TASK DESCRIPTION
Continue the Lent sermon on Jesus's lost-and-found stories, starting after its final sentence.

St. Mark's Episcopal Church

124 North Sylvia Street - Montesano, WA, 98563

Lent 4 Sermon 2010

Does this story sound familiar to you? Do you know a family with a ‘good’ kid and a ‘bad’ kid and a parent who is WAY too forgiving? I can think of a few. I wonder what lesson Jesus wants those Pharisees to learn when he tells them this story. Where are we in this story and what are we supposed to get out of it?
           
Let’s set the stage first: Jesus has really been pushing the buttons of the local religious authorities. He seems to go out of his way to annoy them: eating with sinners and tax collectors, flaunting religious law right and left. The more annoyed they get, the more outrageous his behavior and his stories get. They’re grumbling today about him and he actually tells them 3 lost and found stories. In the first story, a shepherd has 100 sheep and loses one of them. He leaves the 99 sheep to go off after the one sheep and when he finds it he’s overjoyed and throws a big party. Jesus says, “Count on it - there’s more joy in heaven over one sinner’s rescued life than over 99 good people in no need of rescue.”
           
The Pharisee’s think Jesus is nuts - no shepherd would leave 99 good sheep in a vulnerable place just to get 1 lost sheep! Crazy!
           
Then Jesus asks them to imagine a woman who has 10 coins and loses 1 of them. She goes wild - turning her house inside out and upside down, looking for that 1 coin. When she finds it she is so thrilled that she also throws a big party. Jesus says, “Count on it - that’s the kind of party God’s angels throw every time one lost soul turns to God.”
           
“Hmmm,” think the Pharisees - “that doesn’t make sense - all that effort for 1 coin? This fellow is trying to tell us that God loves lost souls and sorry sinners more than he loves people like us who follow all the rules! No way!”
           
Jesus has one more story with this lost and found theme and this time, I guarantee you, he will get those Pharisees spitting mad!
           
A man has two sons. This man has worked hard all of his life to improve his family’s holdings so that he can leave a healthy estate to his sons. His wealth has grown through the toil of generations to get to where he is today. He is a proud man with land, animals, servants and two sons.
           
One of his sons is also proud, too proud. He is arrogant and full of himself. He knows that he will be on easy street when his dad dies and he decides that he doesn’t want to wait for his share of the estate. You know, if I had asked my Dad for my half of his estate before he died, he would have had to sell his house, sell his car, and liquidate half of his assets so that I could have money. This would have left him impoverished and it would have been so unfair to my sister. It was so unacceptable for this young son to ask his dad to do this. The village would have been scandalized, the father, deeply shamed and the older brother would have been incensed.

RECORD EXTRACTS

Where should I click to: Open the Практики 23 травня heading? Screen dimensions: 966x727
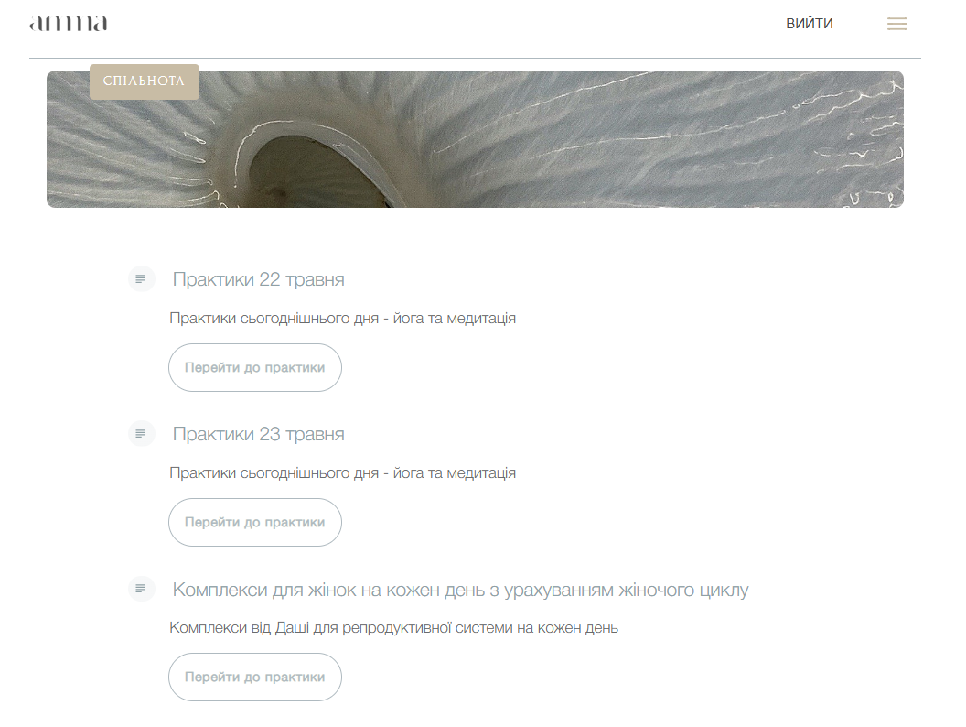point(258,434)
---
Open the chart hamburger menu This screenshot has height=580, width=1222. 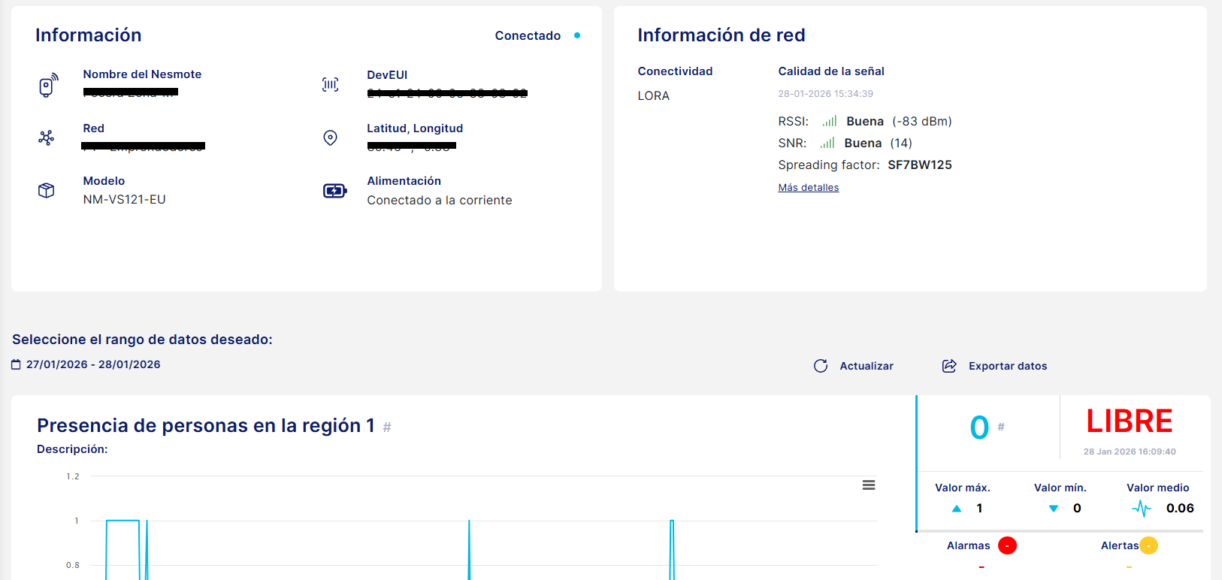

RESULT FOR THIS EXERCISE
Despite all this, Dad sells out and gives the money to his young son. Our young hero goes off with his heavy bag of money and parties like a wild man. He completely wastes all the money on prostitutes and drinking until he doesn’t have two coins to rub together. He is desperate and has to get a job feeding pigs, a Jewish boy feeding pigs! Can he get any lower? Yes. He’s so hungry he’s ready to eat the corncobs in the pig’s slop. 
           
This brings him to his senses. He’s just going to have to go home with his tail between his legs and beg his father to let him take the lowliest job on the farm. Ouch. This is going to hurt this proud, stupid boy.
                       
I wonder if the father was watching for him, staring down the dusty, bright road, hoping for any sign of his lost son. He stares, sees his boy in the distance and his heart gives a leap. This proud, wealthy man takes off running. He doesn’t care who sees him. He doesn’t care how silly he looks, sweaty and dusty, pounding down the road on his old legs. HIS SON IS HOME! He wraps his arms around him and kisses and kisses him.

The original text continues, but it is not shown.